If you decide that you would no longer like to have your health information accessible to Tiger Institute Health Alliance members, you may sign an “Opt-Out” form provided by Bothwell’s Health Information Management Department by contacting 660-827-9590 or mybothwellhealth@brhc.org.  

OUR RESPONSIBILITIES

Notice of Our Privacy Practices.  We are required by law to maintain the privacy of PHI and to provide individuals with this Notice of our legal duties and privacy practice regarding health information. We are required to follow the terms of our current Notice.  Even if you have requested this notice electronically, you may still request a paper copy at any time. You may also view or obtain a copy of our notice at the Bothwell Regional Health Center website www.brhc.org.

Breach Notification.  We are required to notify you if there is a breach of your unsecured protected health information.

COMPLAINTS 

We welcome an opportunity to address any concerns that you may have regarding the privacy of your health information.

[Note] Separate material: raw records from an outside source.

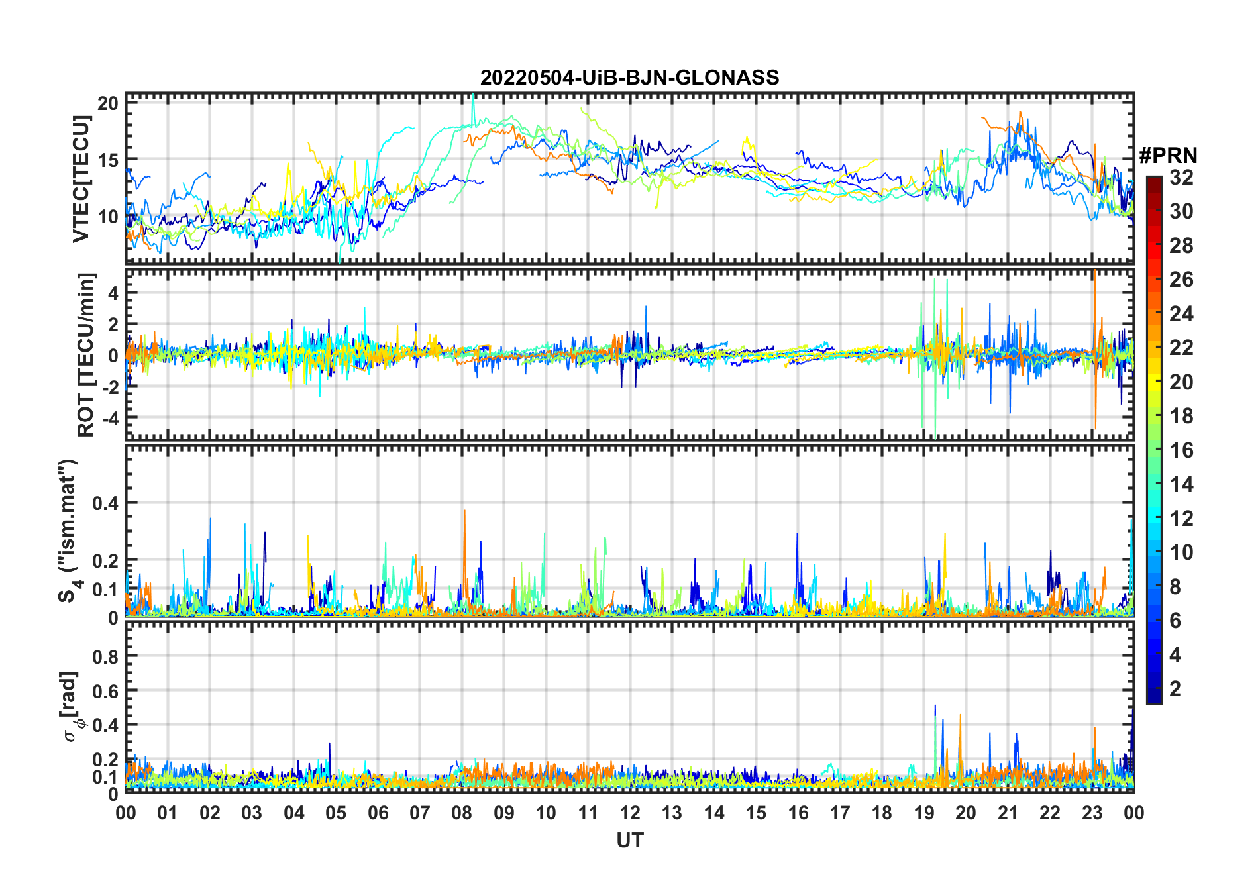Viewport: 1260px width, 881px height.
Task: Click the 06 hour tick on the UT axis
Action: click(378, 813)
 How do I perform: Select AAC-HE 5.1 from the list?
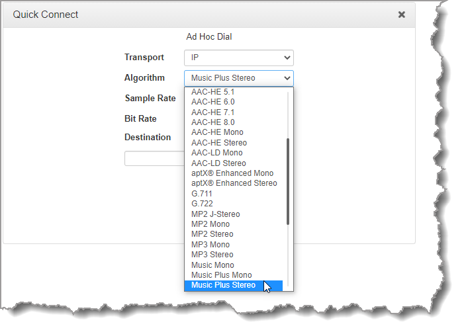coord(213,92)
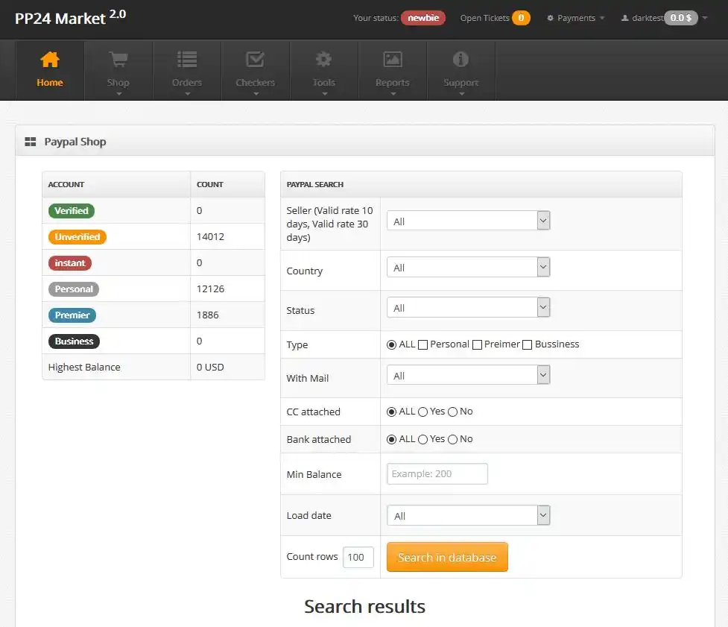Open the Tools gear icon

click(323, 60)
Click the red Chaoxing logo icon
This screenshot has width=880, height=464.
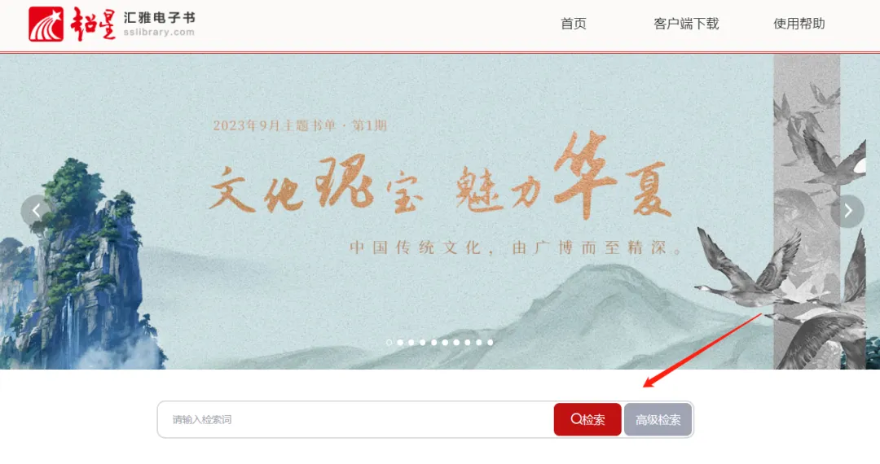point(46,24)
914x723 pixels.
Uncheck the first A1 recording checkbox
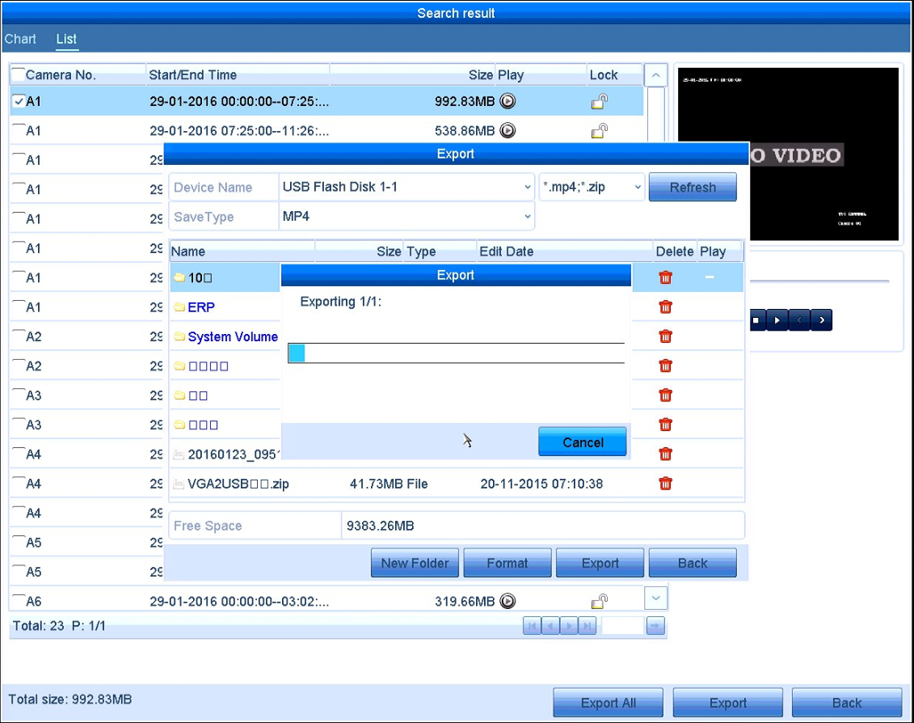coord(19,101)
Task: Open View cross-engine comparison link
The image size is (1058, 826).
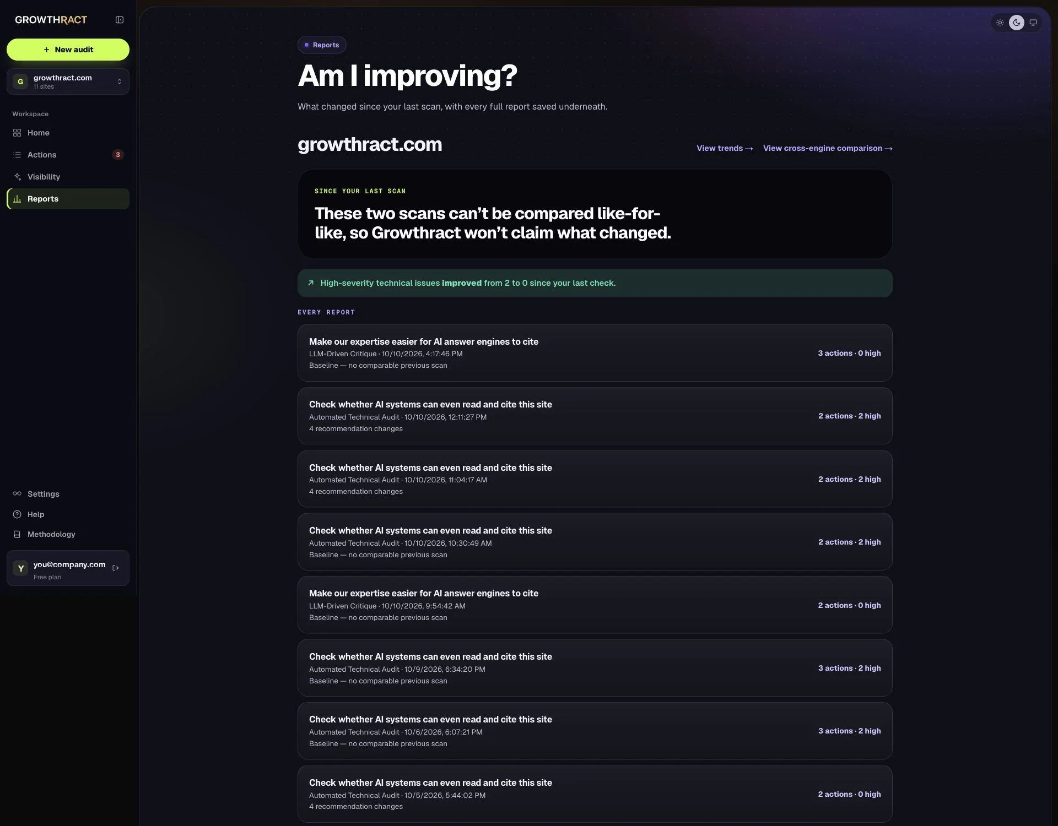Action: (x=827, y=148)
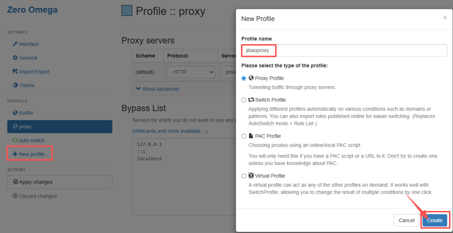Click the plus icon for New profile

pos(15,154)
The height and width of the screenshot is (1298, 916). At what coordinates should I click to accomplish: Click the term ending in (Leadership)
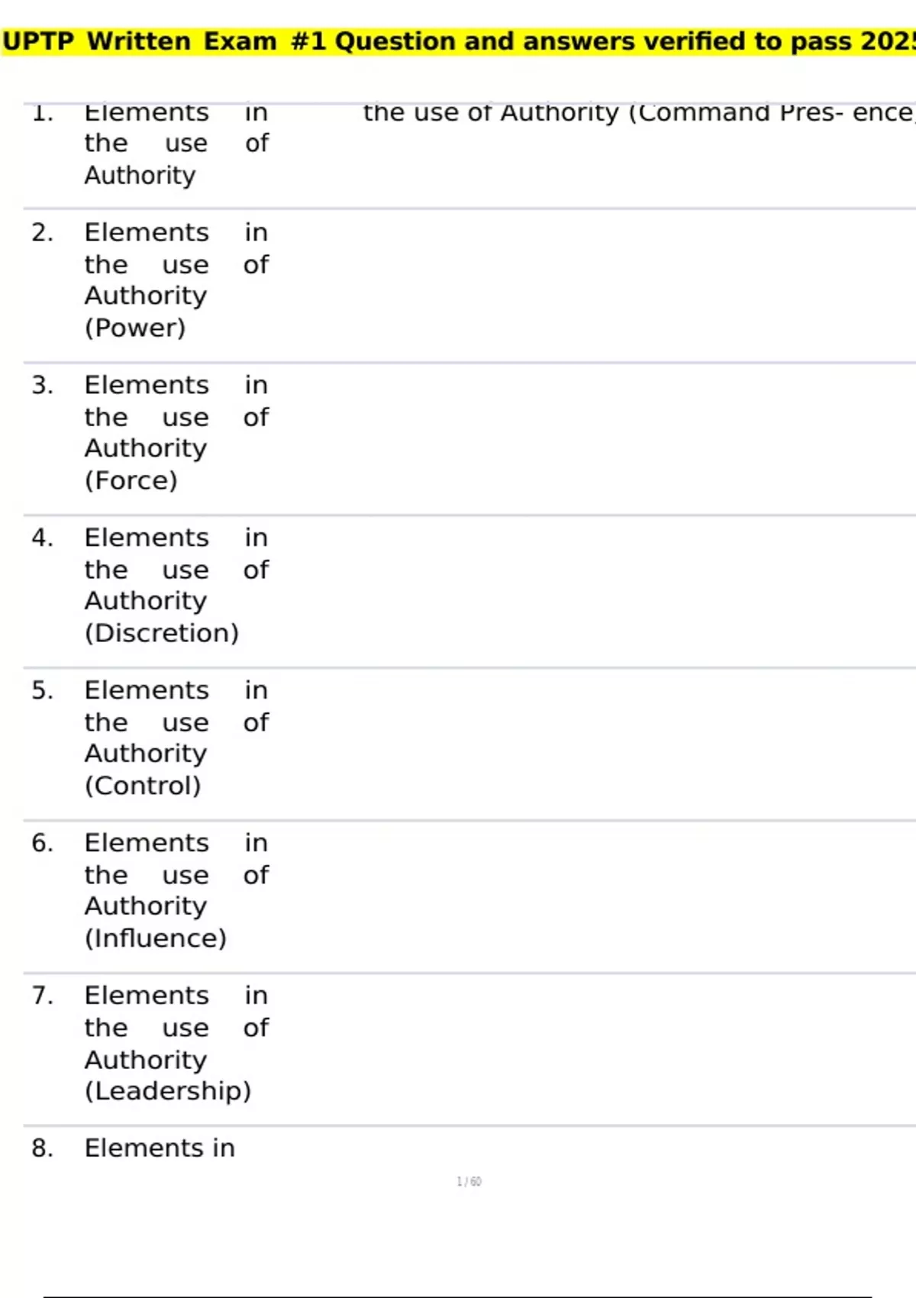[x=176, y=1043]
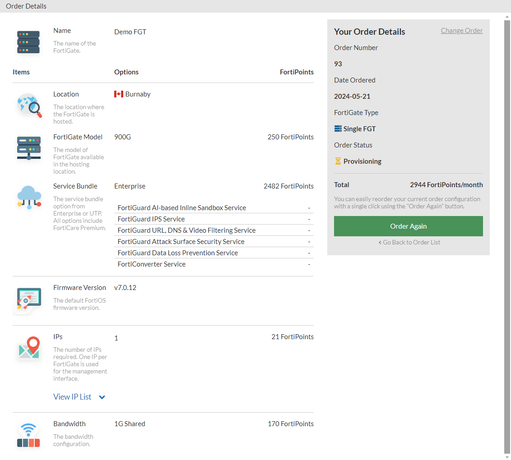Viewport: 511px width, 460px height.
Task: Click the Bandwidth wifi icon
Action: (x=28, y=435)
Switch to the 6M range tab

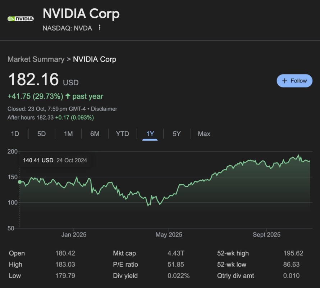coord(95,134)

If you believe that the privacy of your health information has been violated, you may file a complaint with our Patient Advocate, Privacy Officer, Health Information Management director, or Corporate Compliance Officer.  A dedicated phone number of 800-887-8833 or 660-829-7715 is available or, if you wish, you may email your concerns to privacy@brhc.org. 

In addition, you may also file a written complaint with the Secretary of the US Department of Health & Human Services at: US Department of Health & Human Services, 200 Independence Avenue, SW, Washington, DC 20201, 202-619-0257; Toll free 877-696-6775. Online visit U.S. Department of Health & Human Services at http://www.hhs.gov/ 

YOU WILL NOT BE PENALIZED OR RETALIATED AGAINST FOR FILING A COMPLAINT.